> _READING PASSAGE_
• • • •
Salisbury plain proper this time, one vast hot frying pan with no escape from the sun beating down from a vast sky. Last time I was yomping across this plain was in the coldest winter on record, 1962/3, when I was a Sandhurst cadet trying to excavate trenches from the frozen flint and, as I recall, without much success.
Love is like a butterfly…
Cabbage White butterflies and Red Admirals dance ahead as we thump along.
As my kind readers will recall I try and include in my vaporings, to my mind anyway, the most important five subjects worth talking about: money, sex, politics, religion and death. So far I have only dealt with death and a few bits on politics.
Jane suddenly volunteers that Cabbage Whites copulate in the air – such frisky things – and no, I didn’t know that either! Remember you read this fascinating fact here first! But the carnal antics of butterflies neatly bring me onto…
Sex and All That
It is true that 50 years ago there was an atmosphere of sexual repression; women could be ruined by premarital sex and natural sexual feelings were often characterised as something shameful. But I reckon that today the pendulum has swung too far towards what is crass, crude and cheap: the divide between things that should be public and private has simply been lost.
Naked Attraction
Recently, a newly married couple on the Greek island of Rhodes decided to celebrate the occasion by posting a picture on Facebook of the bride committing a sex act on the groom (this is a family blog, so you’ll have to just imagine it!) The image was tastefully framed by a backdrop of a temple and a gorgeous sunset. Family and pals chorused how wonderful it was, but the Greek Orthodox Church took a very different view and have now banned future foreign weddings on the island.
There is a growing feeling that sex is no longer something joyous and precious but a biological function of no more significance than eating a pizza. It seems that girls now think that having sex with anyone at any time offers them some sort of “empowerment” so that casual sex with strangers can be linked with female “liberation”. Of course, promiscuity has always been with us, but there is today a vulgarity in our society that is beyond sad. It is particularly bad for children who are growing up in communities saturated by sexual exploitation.
• • • •
> _INFORMATION PROVIDED_
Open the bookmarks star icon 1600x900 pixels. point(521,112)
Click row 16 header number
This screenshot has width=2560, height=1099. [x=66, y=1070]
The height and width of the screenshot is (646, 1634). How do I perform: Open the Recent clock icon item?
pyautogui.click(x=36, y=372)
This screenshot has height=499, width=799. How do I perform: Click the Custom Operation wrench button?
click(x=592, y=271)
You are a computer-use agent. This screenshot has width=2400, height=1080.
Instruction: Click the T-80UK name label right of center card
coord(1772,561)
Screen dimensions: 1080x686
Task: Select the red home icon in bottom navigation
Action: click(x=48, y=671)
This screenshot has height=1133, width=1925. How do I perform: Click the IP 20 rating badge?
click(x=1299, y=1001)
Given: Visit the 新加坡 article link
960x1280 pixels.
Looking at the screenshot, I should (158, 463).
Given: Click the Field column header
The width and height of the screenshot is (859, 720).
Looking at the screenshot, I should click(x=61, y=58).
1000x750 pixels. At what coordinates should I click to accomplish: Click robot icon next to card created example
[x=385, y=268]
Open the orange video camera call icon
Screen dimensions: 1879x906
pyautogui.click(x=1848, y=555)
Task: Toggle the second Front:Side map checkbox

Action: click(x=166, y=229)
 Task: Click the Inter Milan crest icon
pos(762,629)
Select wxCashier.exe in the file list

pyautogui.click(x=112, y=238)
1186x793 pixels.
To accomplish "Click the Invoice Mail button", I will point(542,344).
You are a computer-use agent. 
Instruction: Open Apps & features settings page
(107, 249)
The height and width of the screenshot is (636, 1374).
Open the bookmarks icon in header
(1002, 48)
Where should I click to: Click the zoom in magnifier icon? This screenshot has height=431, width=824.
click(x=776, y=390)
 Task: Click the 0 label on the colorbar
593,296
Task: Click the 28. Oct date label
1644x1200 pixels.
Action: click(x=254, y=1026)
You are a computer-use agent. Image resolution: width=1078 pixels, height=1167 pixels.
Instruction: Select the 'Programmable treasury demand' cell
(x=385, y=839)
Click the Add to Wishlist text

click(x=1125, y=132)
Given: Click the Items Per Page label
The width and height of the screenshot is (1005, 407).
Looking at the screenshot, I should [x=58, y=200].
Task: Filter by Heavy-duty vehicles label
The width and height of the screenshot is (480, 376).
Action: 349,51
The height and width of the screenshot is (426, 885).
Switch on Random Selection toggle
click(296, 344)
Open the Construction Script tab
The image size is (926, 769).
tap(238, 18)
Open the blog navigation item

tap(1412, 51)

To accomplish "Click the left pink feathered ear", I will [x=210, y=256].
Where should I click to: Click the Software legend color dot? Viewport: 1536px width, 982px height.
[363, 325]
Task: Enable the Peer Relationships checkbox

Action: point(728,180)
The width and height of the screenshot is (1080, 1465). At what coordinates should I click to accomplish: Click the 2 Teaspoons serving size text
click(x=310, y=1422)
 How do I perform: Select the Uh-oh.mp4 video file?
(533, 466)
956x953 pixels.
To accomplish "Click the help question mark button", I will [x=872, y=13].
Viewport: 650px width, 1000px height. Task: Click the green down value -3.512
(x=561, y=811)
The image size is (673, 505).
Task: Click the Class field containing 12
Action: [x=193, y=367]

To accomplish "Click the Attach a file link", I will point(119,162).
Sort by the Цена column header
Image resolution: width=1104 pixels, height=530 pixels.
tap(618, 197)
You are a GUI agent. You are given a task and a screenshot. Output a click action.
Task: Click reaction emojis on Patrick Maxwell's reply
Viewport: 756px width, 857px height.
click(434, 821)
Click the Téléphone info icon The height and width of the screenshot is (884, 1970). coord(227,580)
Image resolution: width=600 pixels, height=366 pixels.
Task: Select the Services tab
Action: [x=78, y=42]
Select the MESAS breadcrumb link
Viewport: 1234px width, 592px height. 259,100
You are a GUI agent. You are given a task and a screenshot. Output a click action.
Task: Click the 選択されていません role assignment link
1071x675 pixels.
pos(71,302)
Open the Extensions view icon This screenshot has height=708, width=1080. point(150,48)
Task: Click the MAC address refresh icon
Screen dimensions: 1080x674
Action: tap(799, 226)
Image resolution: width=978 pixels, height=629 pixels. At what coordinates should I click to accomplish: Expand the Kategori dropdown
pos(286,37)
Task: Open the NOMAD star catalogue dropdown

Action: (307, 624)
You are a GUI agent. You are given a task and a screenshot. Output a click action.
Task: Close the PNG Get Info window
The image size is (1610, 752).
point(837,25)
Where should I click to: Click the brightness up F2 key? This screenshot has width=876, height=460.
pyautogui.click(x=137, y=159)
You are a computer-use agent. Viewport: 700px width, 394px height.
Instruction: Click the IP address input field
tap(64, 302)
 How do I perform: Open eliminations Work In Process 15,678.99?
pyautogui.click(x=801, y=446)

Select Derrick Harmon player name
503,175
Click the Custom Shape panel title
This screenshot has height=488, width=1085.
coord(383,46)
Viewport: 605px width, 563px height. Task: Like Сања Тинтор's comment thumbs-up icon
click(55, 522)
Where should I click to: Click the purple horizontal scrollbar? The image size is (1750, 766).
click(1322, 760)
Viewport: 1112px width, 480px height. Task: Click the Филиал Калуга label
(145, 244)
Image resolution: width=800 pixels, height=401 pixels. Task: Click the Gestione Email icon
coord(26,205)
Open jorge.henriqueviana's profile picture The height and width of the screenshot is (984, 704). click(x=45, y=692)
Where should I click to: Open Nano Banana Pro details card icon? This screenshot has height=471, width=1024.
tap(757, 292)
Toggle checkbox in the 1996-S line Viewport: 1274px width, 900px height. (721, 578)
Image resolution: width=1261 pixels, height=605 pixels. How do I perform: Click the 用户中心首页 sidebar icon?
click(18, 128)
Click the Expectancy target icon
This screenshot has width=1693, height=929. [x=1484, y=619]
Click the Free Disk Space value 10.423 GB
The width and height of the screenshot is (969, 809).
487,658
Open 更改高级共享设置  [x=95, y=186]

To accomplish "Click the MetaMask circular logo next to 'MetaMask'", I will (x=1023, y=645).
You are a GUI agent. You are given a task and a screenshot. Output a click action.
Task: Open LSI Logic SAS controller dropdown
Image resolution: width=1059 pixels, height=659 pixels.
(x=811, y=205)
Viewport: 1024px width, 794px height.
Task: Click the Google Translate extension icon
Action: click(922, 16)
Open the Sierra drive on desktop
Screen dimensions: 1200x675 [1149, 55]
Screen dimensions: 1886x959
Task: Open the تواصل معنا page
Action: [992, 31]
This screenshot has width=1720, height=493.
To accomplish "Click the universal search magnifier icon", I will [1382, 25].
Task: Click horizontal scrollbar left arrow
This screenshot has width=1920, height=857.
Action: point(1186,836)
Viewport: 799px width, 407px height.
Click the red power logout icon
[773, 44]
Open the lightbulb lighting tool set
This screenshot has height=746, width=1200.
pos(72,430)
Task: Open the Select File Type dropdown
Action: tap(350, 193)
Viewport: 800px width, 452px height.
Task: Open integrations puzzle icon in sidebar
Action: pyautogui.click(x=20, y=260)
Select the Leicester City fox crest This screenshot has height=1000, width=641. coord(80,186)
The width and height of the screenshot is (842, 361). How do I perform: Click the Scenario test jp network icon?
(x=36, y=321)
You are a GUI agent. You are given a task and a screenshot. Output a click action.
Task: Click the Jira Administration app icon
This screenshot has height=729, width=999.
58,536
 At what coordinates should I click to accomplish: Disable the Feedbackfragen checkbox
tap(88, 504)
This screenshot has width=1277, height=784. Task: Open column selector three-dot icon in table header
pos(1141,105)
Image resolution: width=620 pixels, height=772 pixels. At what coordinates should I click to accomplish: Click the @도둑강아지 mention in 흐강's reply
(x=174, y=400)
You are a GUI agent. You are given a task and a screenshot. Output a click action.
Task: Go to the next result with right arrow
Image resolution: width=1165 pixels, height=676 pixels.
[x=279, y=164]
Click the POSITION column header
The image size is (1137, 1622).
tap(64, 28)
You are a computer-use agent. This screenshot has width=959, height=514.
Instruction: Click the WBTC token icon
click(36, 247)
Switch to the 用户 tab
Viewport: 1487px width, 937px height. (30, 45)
• • • •
> _TO DO_
- 1) According to the Salisbury Plain passage, when was the writer last crossing the plain, and in what role?
- 2) Write the next part of the Salisbury Plain passage, picking up after its final sentence.
The lines are not needed for this work.

> _RESULTS FOR EACH TASK_
- 1) In the winter of 1962/3, the coldest on record, as a Sandhurst cadet.

- 2)
There are songs for teens where the girls proclaim to have had so much sex, they are unable to walk straight; this is deemed to be an occasion for gaiety and celebration. In a vastly popular TV show called Love Island, participants celebrate their attraction to each other by having intercourse on camera. Vile and beyond tasteless, its stars are teenagers who are treated like hookers for the entertainment of the public who are addicted to the rash of casual sex that has marinated the world with sexually transmitted diseases and hastens the breakdown of family life. How any reasonable parents can allow their children to debase themselves in such a way is beyond me. Presumably the participants think that this sort of publicity enhances their dismal careers. Meanwhile, in another show called Naked Attraction, people choose a partner based entirely on the look of their genitals…
Or what about the so-called “game” I heard about called “pigging”? Men have sex with the ugliest girls they can find, then text them to say they are pigs. Okay, I agree that this is tedious, infantile and tasteless, but sadly it’s a sign of the times.
There are endless stories of couples who have only just met having intercourse on flights, or brief sexual encounters in bars – and an app called Tinder encourages just that (Grindr is the homosexual equivalent). You can sift through members’ profiles and check the whereabouts of your fancy, and then send a swift text to see whether they are “up for it”? If the answer is positive, off you zoom to complete the capital act. No gentle conversation or chat up lines, no flowers or hand-holding, not even an initial tentative kiss. Just “Bim Bam! Thank you Mam.” Efficiency, 10 out of 10; romance, rather less than zero.
Lost Childhood
Today, society is awash with pornography. When I was young, watching porn was a scandalous thing to do: something that old men in dirty macs went to seedy cinemas to experience. Book or magazine porn was wrapped in the disgrace of brown paper. Today, porn magazines are openly paraded alongside the popcorn and cornflakes in most stores. At the same time, young girls are netted by gangs on Snapchat and treated as commodities.
Recently, a teacher said that our sexting, porn-obsessed children – some as young as five – are “infected and no longer see the gravitas of the sexual act.” Older young, brought up to view porn sites as a commonplace, find they are more or less impotent because they “can’t do it as well as they do ‘it’ on the websites.”
I am not asking for a clampdown on sex and a return to Victorian standards or morality. I am just sad that our society is rapidly striding with open flies towards a coarsened and ugly future. Most importantly, the tender innocence of childhood is under attack. This will have a significant long-term effect on our society, for once you have charged through the door marked “anything goes”, it will be hard to get back to the land of yourself.